## Your goal
Print the following data back word for word, leaving out the pictures.

________________________

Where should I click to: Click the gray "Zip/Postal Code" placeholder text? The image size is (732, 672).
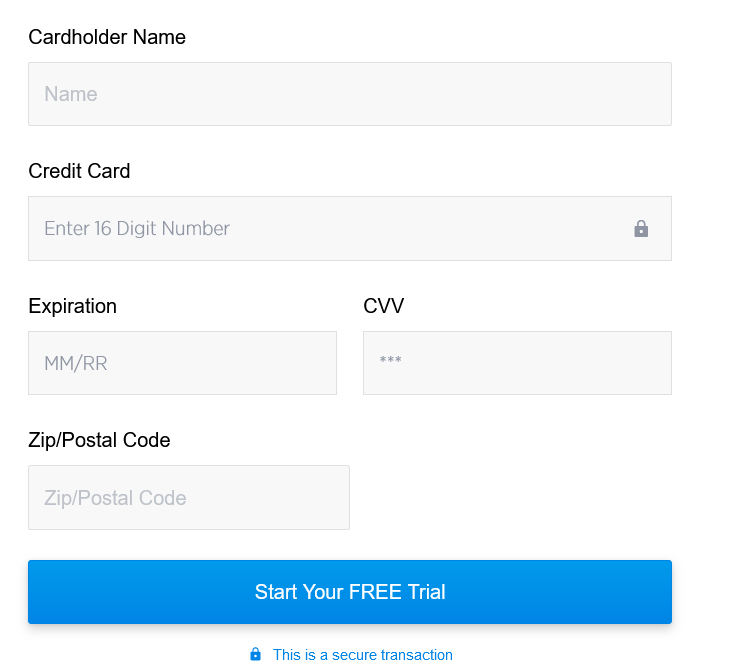(115, 498)
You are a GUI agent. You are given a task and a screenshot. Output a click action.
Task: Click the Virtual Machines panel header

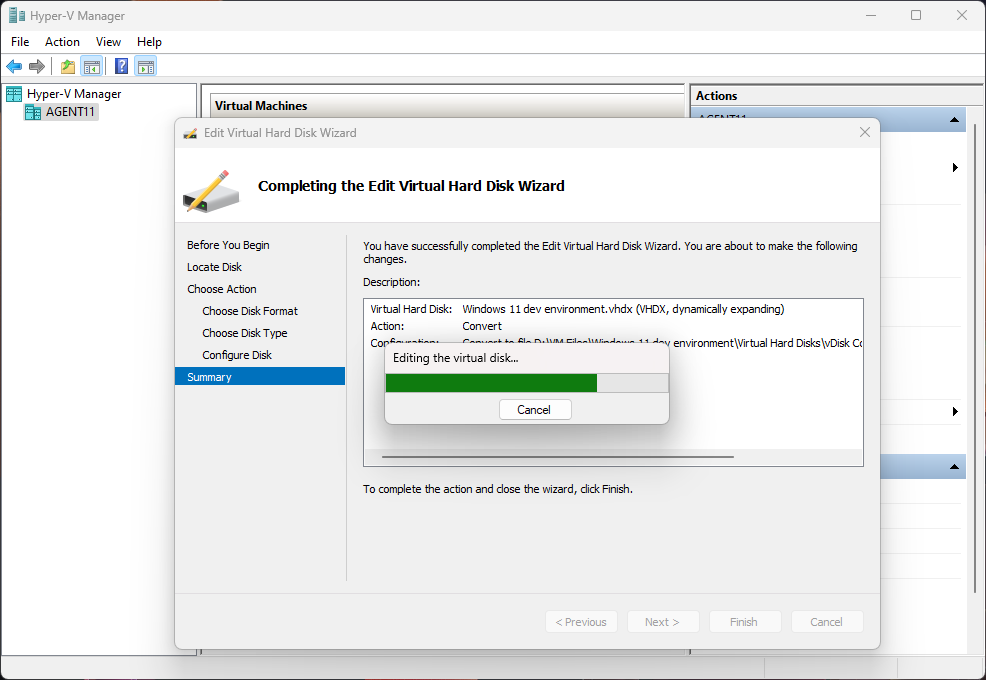[x=261, y=106]
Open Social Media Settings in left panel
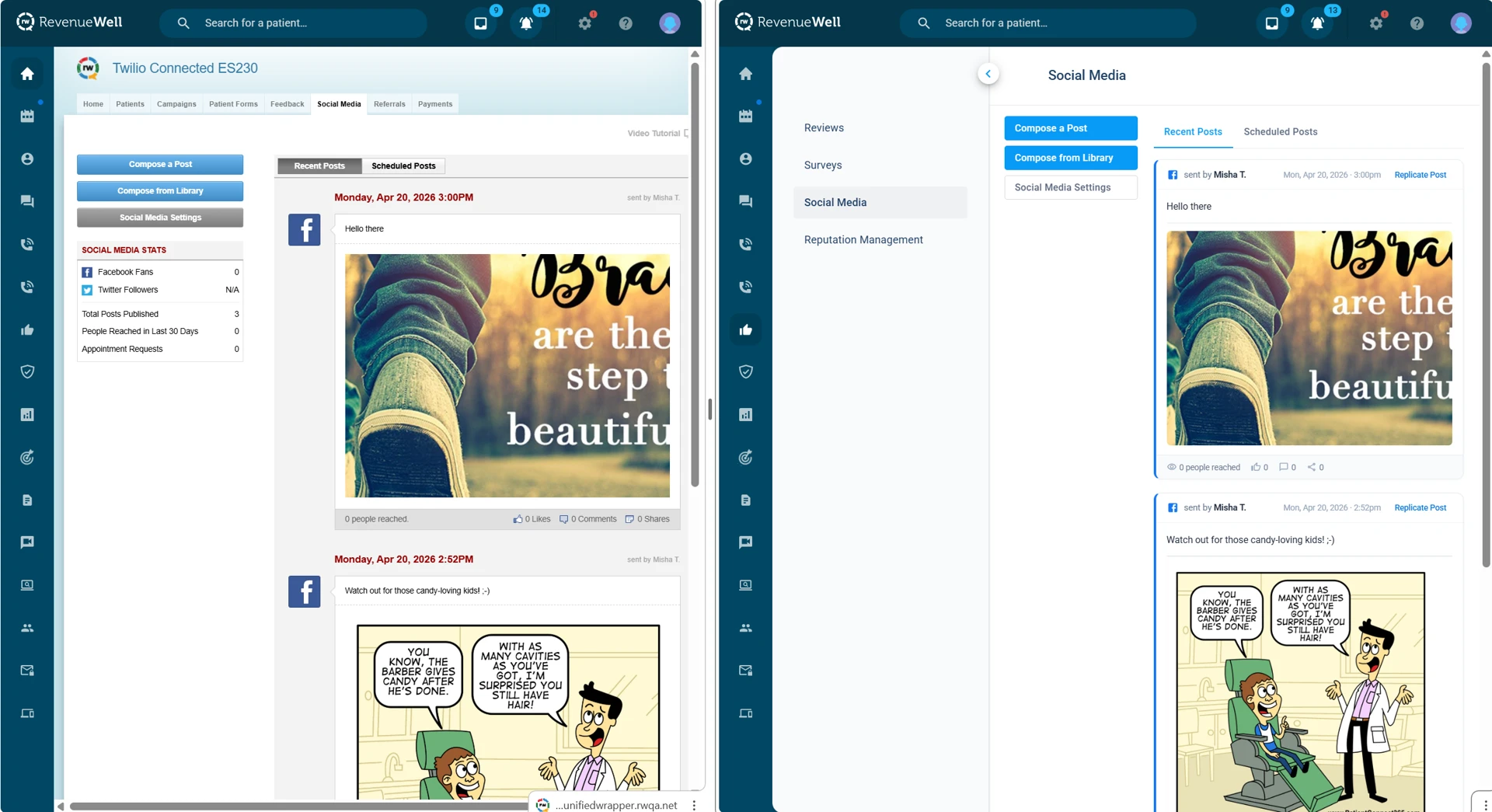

________________________

## The reply
Where should I click to: Click the gray "Zip/Postal Code" placeholder text? The image size is (732, 672).
(115, 498)
You are a GUI agent. You are given a task and a screenshot. Output a click action.
Task: Click the Virtual Machines panel header

[x=261, y=106]
Open Social Media Settings in left panel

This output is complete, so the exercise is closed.